Jaworski told InDaily losing his job had caused financial and emotional hardship for his family, which is now relying on a single income from his partner.
He added that two other workers – who signed the submission to the parliamentary inquiry but their identities are redacted from the document – were dismissed in similar circumstances during the past two years.
“We … have bared the burden and costs for many years of underpayment and felt the adverse effects and uncertainty to our personal and financial lives,” the submission reads.
“While each of our matters are in various stages of mediation and litigation … some cases have been brought forward to the third parties: Australian Tax Office, South Australian Employment Tribunal and Fair Work Ombudsman.”
GRSA chairman Grantley Stevens told InDaily this morning that his organisation does not accept that the signatories to the submission were employees.
“GRSA does not accept that the parties to the submission were employees but rather were independent contractors,” said Stevens in a statement.
“They all held themselves out to be independent contractors and were compensated accordingly for their services.

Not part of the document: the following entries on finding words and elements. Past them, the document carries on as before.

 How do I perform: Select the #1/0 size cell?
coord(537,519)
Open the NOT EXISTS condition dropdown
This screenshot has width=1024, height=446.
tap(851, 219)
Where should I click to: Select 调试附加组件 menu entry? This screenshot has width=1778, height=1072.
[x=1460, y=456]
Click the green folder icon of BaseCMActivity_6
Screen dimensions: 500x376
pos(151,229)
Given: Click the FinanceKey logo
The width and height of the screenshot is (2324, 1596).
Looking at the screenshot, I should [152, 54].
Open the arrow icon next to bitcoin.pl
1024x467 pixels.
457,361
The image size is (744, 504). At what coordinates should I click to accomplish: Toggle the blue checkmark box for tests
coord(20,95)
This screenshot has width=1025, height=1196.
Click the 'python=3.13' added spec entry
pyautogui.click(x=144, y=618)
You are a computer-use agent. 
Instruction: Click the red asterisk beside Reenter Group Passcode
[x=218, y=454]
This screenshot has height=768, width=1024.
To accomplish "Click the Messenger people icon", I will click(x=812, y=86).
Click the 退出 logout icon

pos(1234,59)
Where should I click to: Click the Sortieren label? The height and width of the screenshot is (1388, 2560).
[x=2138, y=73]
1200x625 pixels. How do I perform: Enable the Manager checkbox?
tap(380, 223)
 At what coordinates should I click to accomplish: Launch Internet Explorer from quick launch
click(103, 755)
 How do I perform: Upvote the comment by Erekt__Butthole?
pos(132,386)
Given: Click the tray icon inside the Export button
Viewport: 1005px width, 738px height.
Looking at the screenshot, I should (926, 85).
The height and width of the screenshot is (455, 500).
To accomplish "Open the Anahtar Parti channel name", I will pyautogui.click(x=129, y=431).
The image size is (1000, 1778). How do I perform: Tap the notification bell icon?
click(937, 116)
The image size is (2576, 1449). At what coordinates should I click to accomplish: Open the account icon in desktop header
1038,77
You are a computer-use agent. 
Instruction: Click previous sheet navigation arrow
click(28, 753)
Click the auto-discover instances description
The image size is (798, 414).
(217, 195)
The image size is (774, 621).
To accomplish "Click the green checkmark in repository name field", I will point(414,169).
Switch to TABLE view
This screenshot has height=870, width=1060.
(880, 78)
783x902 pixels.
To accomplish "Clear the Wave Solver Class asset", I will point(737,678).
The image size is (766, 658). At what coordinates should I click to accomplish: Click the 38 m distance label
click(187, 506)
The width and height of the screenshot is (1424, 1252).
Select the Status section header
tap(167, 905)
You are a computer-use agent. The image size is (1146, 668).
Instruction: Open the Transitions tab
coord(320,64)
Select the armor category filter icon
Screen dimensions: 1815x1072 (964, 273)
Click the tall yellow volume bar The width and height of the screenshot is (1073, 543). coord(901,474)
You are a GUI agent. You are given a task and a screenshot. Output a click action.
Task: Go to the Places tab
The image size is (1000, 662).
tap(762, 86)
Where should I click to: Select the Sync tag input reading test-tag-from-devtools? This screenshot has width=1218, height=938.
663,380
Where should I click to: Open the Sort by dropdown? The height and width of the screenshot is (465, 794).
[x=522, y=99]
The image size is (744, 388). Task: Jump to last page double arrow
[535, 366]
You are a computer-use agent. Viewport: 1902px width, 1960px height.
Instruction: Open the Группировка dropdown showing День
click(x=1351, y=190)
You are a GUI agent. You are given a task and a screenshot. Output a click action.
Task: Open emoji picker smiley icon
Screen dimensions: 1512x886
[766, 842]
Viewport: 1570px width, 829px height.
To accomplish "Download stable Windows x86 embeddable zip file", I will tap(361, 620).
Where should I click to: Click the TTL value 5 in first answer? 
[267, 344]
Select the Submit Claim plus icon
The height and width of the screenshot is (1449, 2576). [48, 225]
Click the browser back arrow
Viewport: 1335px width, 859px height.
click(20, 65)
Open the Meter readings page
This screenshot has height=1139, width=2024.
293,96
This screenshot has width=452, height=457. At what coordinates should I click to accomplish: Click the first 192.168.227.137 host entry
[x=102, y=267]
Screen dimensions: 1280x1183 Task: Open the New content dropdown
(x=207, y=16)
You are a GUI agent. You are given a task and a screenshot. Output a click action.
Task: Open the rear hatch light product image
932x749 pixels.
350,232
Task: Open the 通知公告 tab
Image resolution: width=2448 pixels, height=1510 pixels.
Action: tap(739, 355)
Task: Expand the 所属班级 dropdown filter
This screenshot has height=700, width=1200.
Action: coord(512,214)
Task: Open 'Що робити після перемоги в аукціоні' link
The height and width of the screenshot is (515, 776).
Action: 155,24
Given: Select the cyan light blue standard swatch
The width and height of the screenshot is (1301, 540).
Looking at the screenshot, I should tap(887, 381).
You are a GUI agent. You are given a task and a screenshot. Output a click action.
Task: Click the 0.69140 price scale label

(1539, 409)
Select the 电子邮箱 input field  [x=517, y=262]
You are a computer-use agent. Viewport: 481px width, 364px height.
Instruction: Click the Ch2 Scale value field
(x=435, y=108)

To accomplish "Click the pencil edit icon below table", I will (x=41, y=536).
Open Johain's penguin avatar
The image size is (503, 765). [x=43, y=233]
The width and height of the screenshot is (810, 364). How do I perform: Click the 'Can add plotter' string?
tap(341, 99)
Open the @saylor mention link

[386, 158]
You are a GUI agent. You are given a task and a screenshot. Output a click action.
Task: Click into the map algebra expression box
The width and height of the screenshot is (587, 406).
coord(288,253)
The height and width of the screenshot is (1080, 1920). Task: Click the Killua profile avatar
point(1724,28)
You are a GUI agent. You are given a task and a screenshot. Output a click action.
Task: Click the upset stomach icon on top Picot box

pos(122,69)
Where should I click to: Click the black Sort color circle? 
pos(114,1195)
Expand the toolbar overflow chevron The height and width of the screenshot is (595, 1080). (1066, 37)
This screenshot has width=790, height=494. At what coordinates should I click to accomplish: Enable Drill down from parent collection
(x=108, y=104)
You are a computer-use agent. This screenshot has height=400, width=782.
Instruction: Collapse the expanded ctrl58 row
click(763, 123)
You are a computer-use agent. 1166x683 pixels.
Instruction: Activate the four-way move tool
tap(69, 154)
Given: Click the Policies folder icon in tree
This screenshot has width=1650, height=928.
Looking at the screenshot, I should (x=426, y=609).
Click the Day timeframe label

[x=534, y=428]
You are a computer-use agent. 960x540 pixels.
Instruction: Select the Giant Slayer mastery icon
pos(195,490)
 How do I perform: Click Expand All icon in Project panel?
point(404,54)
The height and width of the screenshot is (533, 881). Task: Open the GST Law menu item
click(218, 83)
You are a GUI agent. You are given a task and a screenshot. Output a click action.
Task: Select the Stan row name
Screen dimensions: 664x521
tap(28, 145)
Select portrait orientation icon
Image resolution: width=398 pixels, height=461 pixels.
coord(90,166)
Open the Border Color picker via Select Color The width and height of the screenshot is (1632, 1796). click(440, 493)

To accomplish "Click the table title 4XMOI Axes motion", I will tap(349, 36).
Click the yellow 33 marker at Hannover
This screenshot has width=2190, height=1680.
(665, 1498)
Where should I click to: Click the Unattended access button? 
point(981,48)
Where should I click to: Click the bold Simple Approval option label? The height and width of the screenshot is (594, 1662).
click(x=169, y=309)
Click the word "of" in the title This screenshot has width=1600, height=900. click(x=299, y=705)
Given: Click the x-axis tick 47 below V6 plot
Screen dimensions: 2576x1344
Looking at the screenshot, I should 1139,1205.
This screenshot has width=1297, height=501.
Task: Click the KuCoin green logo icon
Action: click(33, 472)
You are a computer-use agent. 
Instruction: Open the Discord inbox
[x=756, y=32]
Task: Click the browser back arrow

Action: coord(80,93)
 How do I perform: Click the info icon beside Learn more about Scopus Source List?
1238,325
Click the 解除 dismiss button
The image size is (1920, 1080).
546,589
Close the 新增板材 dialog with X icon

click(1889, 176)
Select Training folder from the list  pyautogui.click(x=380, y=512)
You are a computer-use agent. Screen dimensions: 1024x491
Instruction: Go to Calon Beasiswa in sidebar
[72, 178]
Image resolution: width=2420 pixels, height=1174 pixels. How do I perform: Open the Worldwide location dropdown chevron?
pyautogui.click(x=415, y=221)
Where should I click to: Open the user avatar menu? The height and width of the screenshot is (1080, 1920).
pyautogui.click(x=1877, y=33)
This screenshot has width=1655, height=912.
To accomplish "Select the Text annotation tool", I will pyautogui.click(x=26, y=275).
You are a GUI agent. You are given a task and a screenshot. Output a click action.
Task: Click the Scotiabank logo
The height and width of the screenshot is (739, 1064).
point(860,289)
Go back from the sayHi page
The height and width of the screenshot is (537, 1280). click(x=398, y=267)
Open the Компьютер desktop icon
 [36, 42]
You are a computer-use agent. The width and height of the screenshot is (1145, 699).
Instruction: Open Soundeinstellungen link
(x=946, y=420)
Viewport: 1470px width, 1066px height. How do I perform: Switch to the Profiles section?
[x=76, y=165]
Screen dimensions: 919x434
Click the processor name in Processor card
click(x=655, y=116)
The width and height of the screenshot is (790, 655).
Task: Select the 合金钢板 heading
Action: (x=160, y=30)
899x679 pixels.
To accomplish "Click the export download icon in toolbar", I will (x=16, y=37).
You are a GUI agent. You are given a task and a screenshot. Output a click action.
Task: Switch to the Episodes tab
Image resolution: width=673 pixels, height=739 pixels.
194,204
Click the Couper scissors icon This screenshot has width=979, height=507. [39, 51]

“GRSA is dealing with various claims from the parties to the submission and cannot comment further at this stage.”
In a letter dated March this year Treasurer Rob Lucas thanked Jaworski and the other GRSA workers for raising the concerns.
In July last year, Minister for Sports and Recreation Corey Wingard announced that the Marshall Government would spend $4.85 million to protect local jobs in the racing industry and compensate it for the introduction of a betting operations tax by the former Weatherill Government.
The funding went to Racing SA, which distributed it between Greyhound Racing SA, Thoroughbred Racing SA and Harness Racing SA.
According to a report in The Advertiser last month, GRSA has returned its $269,000 share to Racing SA while it takes the other two organisations to Federal Court, arguing that it should have received a greater share and seeking “equitable compensation”.
Wingard argued last year that the betting operations tax had undermined the racing industry and threatened jobs.
“The state’s $400 million racing industry is enormously valuable to our economy and supports 3,600 South Australian jobs, from trainers and jockeys to all other support staff,” Wingard said at the time.
“They’ve reported significant revenue losses in the past year which could potentially result in job losses throughout the industry.
“That’s why the State Government is providing this assistance, to ensure the viability of an important industry that supports thousands of South Australian jobs.”
A spokesperson for Wingard told InDaily this morning it was inappropriate to comment because the GRSA employees’ submission was before the committee. Treasurer Rob Lucas for also approached for comment.